**Provided data**
* * *

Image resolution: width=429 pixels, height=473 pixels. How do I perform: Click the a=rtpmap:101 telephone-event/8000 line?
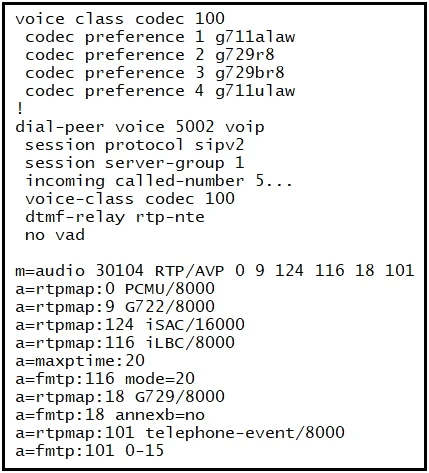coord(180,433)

* * *

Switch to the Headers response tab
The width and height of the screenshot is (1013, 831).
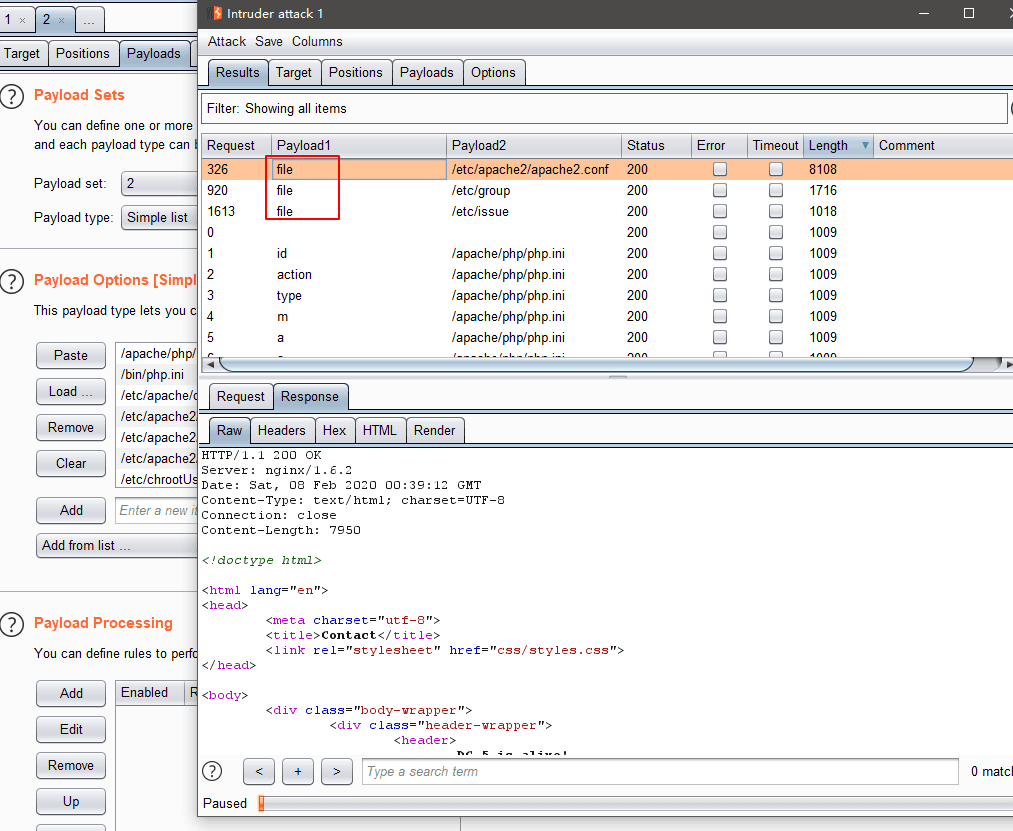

* * *

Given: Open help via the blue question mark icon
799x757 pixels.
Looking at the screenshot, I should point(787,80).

* * *

**What you will do**
Output every line of the material from the line holding "Image resolution: width=429" through the line holding "coord(180,433)", with both of those lines included, and leave the pictures out of your answer.

**Written response**
Image resolution: width=429 pixels, height=473 pixels. How do I perform: Click the a=rtpmap:101 telephone-event/8000 line?
coord(180,433)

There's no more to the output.